In September, the European Huntington’s Disease Network brought together scientists and stakeholders from around the world for updates from experts in all things HD research. Presentations included an update from Roche on the logistics of data analysis from GENERATION-HD1, a report from Wave Life Sciences on the latest from their approach for selective-lowering on mHTT that will be studied in the SELECT-HD trial of WVE-003, news from Novartis and PTC on upcoming clinical trials expected to launch by early 2022, if not sooner, and much more. For the full recap, read the latest article from HDBuzhere

Endpoint News on ASO’s: What’s next for HD?  

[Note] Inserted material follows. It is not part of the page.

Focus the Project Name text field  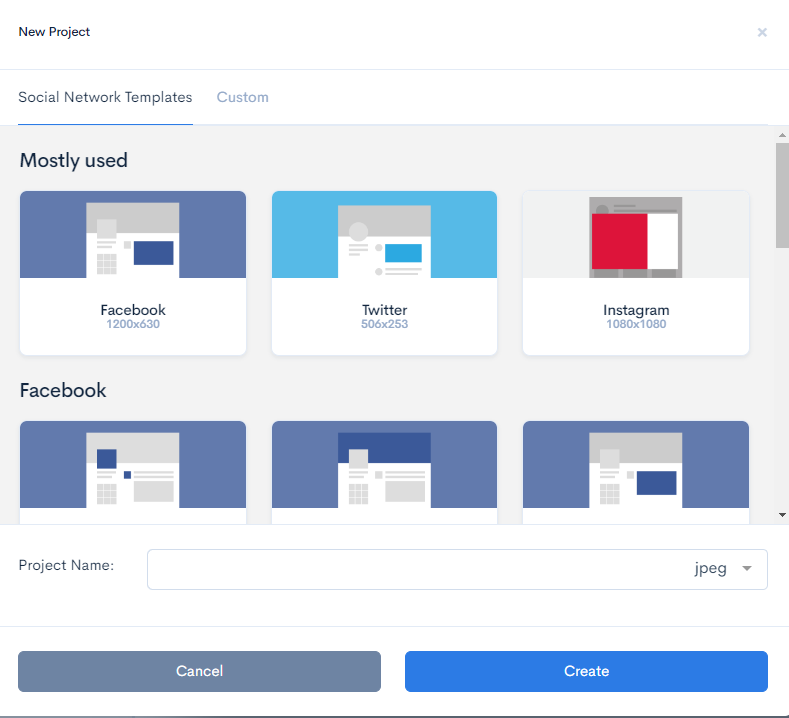click(x=410, y=569)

Antisense oligonucleotides, or ASOs, are a class of drugs that are used to switch off a gene. You’re probably familiar with ASOs from Roche’s GENERATION HD-1 trial of tominersen and Wave Life Sciences’ trials that halted in quick succession earlier this year. ASOs have shown promise for treatment of spinal muscular atrophy (SMA), but why haven’t we seen success in HD? Endpoint News recently published on the differences of ASOs for treatment of SMA, HD, and other neurodegenerative diseases. To learn about the nuances in this complex and powerful class of drugs, read the full article here 

This Week in HD History 

Early November holds two historic milestones in HD research. The first occurred in 1985 before the discovery of the gene that causes HD; neurologist Jean-Paul Vonsattel, MD, and his colleagues published a classification system to understand how HD affects the brain. Using donated brain tissue, the researchers were able to develop a standardized way to link symptoms with signs of brain damage. Brain and organ donation remain critical tools to improve our understanding of HD. If you’re interested in learning more, click here, or visit HDTrialfinder.org 

The second achievement came to fruition in 1996 when Dr. Gill Bates and her lab in England published the first successful mouse model of HD. By genetically modifying a mouse with a small piece of the human huntingtin gene that contained the disease-causing CAG-repeat mutation, they were able to induce HD-like symptoms. This mouse-model is still used today, and paved the way for many animal models that followed in a diverse array of species to help us understand HD.